> EXERCISES TO COMPLETE
1/ Repeat the passage of the ZFS labeling proposal from "Labeled ZFS filesystems" to "require administrative action.".
2/ Per the ZFS labeling proposal, what error does the mount syscall fail with when the dataset label does not match the zone's label?
3/ Using the ZFS labeling proposal, explain why rights to modify the mlslabel property may not be delegated.

─── TEXT UNDER STUDY ───

Labeled ZFS filesystems will also improve the security of
removable devices (such as USB media) in Trusted environments.
Proposal:
========
ZFS filesystem mechanisms make it possible to support labels as
attributes of the data. To protect these labels from user
manipulation, they will be system attributes as defined by ZFS,
and will be supported by kernel policy to maintain the label
and control access to the corresponding data.
ZFS kernel mount logic will access the label attribute and
perform a check for label dominance, similar to the policy
found in lofs and nfs mount code. Labeling of previously
unlabeled ZFS file systems will generally be automatic and
not require administrative action.
Details:
=======
A new system property called "mlslabel" is defined. Its value
on disk is a string which represents the internally encoded label
of the dataset. (E.g., "0x0002-08-08", which corresponds to the
"public" label.) mlslabel is an inheritable property; when not
present, it defaults to the string "none" to indicate no label
is present. The mlslabel property follows the same rules as the
other inheritable properties.
When Trusted Extensions is enabled, mount-time checks will
verify that the dataset label matches the label of the zone
that the dataset is mounted into. If the labels do not match,
the mount syscall fails with an EACCES error.
The mlslabel property may be set from the command line using the
zfs command, for example:
zfs set mlslabel=public export/something
Setting the mlslabel property can only be done when Trusted
Extensions is enabled. The file_upgrade_sl privilege is required
when setting an initial label, or changing a non-default label
to a higher level label. The file_downgrade_sl privilege is
required when removing a label (setting it to "none") or when
changing a non-default label to a lower level label.
Unlike other properties, the mlslabel property is a Mandatory
Policy attribute used to support label base Mandatory Access
Control; therefore rights to modify it may not be delegated.
In addition to manually setting dataset labels, the system will
appropriately initialize the label attribute automatically. At
mount time, if the dataset has no mlslabel property or only the
default one ("none"), the mlslabel property will be set during
the mount.
Changing the label on a dataset (i.e. setting the mlslabel
property, when a non-default mlslabel value already exists), is
only allowed when the dataset is not mounted. Setting an
initial mlslabel is permitted regardless of whether the dataset
is mounted or not.
In a labeled zone the only value which can be set for the
mlslabel property of a dataset is the one matching the zone's
label. (Which is set automatically at first mount time.)
When mounting into the global zone proper (the zoned property is
"off"), the mount will fail if the mlslabel property value is
other than "none" or "admin_low/admin_high". Additionally
admin_low mounts must be read only. No automatic property
setting is done for global zone mounts.

─── SUPPLIED RECORDS ───

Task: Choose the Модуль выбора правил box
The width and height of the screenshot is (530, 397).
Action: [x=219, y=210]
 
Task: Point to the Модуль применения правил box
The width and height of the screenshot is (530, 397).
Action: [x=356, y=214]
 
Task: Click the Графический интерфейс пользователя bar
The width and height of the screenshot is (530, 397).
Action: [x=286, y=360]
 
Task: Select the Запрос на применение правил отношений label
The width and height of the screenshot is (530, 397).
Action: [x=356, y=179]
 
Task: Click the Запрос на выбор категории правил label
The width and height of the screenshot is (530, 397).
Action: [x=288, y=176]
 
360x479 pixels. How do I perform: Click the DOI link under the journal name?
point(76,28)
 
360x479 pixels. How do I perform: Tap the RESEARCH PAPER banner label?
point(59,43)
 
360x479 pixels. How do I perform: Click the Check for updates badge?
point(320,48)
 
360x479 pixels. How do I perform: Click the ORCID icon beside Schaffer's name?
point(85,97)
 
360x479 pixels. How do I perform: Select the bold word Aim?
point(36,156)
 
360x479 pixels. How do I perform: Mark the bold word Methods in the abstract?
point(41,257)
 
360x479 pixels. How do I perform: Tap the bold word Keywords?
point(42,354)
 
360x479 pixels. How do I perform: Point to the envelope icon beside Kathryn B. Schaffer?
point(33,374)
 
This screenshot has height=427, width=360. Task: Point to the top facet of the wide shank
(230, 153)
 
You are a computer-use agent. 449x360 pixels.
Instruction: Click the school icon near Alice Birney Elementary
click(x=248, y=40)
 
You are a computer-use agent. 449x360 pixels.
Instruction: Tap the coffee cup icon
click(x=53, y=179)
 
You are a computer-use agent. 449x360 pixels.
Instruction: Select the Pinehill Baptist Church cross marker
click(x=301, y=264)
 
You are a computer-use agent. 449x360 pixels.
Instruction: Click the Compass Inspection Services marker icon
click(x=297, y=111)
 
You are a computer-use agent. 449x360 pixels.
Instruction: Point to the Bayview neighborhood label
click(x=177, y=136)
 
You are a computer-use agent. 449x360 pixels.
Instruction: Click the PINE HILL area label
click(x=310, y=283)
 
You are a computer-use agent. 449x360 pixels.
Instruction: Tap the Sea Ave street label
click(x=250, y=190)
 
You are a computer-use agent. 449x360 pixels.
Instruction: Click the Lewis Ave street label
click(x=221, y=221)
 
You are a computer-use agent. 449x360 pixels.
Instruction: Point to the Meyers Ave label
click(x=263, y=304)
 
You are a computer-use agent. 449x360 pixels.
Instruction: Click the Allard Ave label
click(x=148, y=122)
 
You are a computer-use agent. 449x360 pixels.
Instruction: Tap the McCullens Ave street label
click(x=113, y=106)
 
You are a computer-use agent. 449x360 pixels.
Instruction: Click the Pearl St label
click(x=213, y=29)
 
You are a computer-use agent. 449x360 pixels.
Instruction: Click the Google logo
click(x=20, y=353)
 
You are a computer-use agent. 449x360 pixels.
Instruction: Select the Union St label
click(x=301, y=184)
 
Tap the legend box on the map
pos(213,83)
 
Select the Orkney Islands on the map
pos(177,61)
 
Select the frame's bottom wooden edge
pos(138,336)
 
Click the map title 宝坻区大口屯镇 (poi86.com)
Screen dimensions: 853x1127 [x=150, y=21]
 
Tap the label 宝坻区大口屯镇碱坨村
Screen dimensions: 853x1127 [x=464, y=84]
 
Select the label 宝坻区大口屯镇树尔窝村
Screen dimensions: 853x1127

───

> ANSWERS FOR THE EXERCISE
1/
Labeled ZFS filesystems will also improve the security of
removable devices (such as USB media) in Trusted environments.
Proposal:
========
ZFS filesystem mechanisms make it possible to support labels as
attributes of the data. To protect these labels from user
manipulation, they will be system attributes as defined by ZFS,
and will be supported by kernel policy to maintain the label
and control access to the corresponding data.
ZFS kernel mount logic will access the label attribute and
perform a check for label dominance, similar to the policy
found in lofs and nfs mount code. Labeling of previously
unlabeled ZFS file systems will generally be automatic and
not require administrative action.

2/ EACCES

3/ Unlike other properties, mlslabel is a Mandatory Policy attribute used to support label-based Mandatory Access Control, so rights to modify it may not be delegated.